If you're a developer reading this from anywhere else, imagine — for the next few minutes — what it would mean if every package manager you depend on stopped working tomorrow. npm, pip, go mod, cargo, gem, mvn, whichever you use.
Not for a day. Not for a week. For three months. With no end.
Part 2: The dead screen
The blackout breaks the toolchain one error at a time — until you realize the whole thing you depend on lives somewhere you can no longer reach.
Day one in an Iranian developer's terminal looks like this:
| Tool | What happens |
|---|---|
git push origin main |
Could not resolve host: github.com |
npm install |
Stalls on the first fetch from registry.npmjs.org
|
pip install |
Same story with PyPI |
go mod download |
dial tcp: lookup proxy.golang.org: no such host |
cargo build |
crates.io unreachable |
mvn install / gradle build
|
Maven Central times out |
docker pull |
TLS handshake timeout |
apt update |
Mirrors unreachable |
| Stack Overflow | A few pages from browser cache. None of the answers. |
| ChatGPT, Claude, Gemini, Copilot, Cursor | All blocked. Hard. |
| MDN, React docs, anything on Cloudflare | Half the web's docs, gone |
| Slack, Discord, Telegram | Gone |
| Your GitHub Actions | They run somewhere. You can't see the logs. |
What the table doesn't show is the second layer.
Your linter quietly tries to fetch a rule update. Your editor tries to refresh its extensions. Your CI pipeline, running in some server farm in Frankfurt, sits waiting for commits that will never arrive.
Even the tools you thought were "local" turn out to be thin shells over a server somewhere else. Everything you do, all day, is a request to somewhere else.
When somewhere else is unreachable, you find out how thin your local computer actually is.
Part 3: And it's not just developers
The developer story is one room in a much bigger house. The whole house is dark.
Until 80 days ago, Iran was a country that lived on the internet.
- Telegram was where daily life happened.
- Instagram was where a generation of Iranian women built their own businesses, where photographers and artists earned a living, where the shops without a storefront lived.
- WhatsApp was the lifeline to family abroad — to the cousins in Toronto, the children in Berlin, the brother in Dubai.
All of it, gone overnight.
For hundreds of thousands of Iranians, those apps weren't social media — they were the whole business.

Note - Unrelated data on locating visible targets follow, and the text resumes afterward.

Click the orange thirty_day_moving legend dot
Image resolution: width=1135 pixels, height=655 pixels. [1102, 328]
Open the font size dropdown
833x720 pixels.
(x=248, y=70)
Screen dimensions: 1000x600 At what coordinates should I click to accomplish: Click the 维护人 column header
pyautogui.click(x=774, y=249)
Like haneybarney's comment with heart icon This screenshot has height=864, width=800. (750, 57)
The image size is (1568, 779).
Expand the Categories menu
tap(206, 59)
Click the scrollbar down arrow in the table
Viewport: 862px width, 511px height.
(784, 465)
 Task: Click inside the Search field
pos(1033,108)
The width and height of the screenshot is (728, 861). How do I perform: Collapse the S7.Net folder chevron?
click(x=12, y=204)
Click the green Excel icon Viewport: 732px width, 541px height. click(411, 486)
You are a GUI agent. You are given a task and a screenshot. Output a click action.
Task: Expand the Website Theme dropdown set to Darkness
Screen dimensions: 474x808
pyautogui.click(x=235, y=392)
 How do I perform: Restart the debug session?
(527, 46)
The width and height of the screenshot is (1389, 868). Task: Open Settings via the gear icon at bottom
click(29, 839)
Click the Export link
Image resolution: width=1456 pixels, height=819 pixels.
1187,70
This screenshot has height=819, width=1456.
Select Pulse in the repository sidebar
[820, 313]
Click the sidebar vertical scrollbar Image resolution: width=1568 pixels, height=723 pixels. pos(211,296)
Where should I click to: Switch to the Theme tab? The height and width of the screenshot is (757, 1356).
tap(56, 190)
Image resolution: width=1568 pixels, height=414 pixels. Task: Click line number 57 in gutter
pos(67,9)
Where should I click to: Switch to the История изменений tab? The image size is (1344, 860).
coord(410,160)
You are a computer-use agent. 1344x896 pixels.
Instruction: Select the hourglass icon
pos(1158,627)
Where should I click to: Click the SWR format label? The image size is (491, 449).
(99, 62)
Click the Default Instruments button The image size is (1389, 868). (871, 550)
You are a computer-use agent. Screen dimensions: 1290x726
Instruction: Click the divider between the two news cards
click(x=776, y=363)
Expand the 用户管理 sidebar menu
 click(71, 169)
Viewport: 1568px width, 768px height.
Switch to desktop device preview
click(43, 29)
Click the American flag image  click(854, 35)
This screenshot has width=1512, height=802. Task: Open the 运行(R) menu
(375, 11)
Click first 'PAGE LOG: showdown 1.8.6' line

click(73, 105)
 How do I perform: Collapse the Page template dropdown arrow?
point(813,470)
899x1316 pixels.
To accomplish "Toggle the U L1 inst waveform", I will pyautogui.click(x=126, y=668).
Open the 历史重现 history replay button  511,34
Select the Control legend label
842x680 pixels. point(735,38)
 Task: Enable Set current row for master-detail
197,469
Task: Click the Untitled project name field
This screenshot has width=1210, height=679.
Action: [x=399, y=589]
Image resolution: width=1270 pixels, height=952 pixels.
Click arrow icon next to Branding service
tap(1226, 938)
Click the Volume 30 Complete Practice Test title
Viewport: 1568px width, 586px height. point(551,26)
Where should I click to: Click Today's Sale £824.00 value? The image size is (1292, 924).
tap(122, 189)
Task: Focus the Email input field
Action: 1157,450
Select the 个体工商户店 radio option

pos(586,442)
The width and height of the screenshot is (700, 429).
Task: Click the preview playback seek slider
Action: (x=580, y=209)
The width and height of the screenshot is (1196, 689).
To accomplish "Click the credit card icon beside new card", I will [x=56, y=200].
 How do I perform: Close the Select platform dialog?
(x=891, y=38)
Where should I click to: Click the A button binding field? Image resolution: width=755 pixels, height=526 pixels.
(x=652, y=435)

The woman in Karaj selling homemade shirini (Persian sweets) through DMs. The seamstress taking orders from her bedroom. The mechanic in South Tehran posting before-and-after photos of Pride repairs. The Konkur tutor running online classes for students preparing for the university entrance exam. The hairdresser, the photographer, the calligrapher, the spice seller, the young woman embroidering cushions from her bedroom.
None of these people had a website. None of them needed one. They had an Instagram page for the shop, a Telegram channel for orders, and a bank card number — customers transferred the money, took a screenshot of the receipt, and sent it back.
Now the shop has no door.
This isn't a story about things being a little less convenient. It's a story about people who can't pay this month's rent or this year's rahn — Iran's housing deposit, often a year's salary handed to the landlord all at once.
It's a story about families buying less meat, less fruit, less of everything. About a business someone built over five years disappearing in one morning, with no way to get it back.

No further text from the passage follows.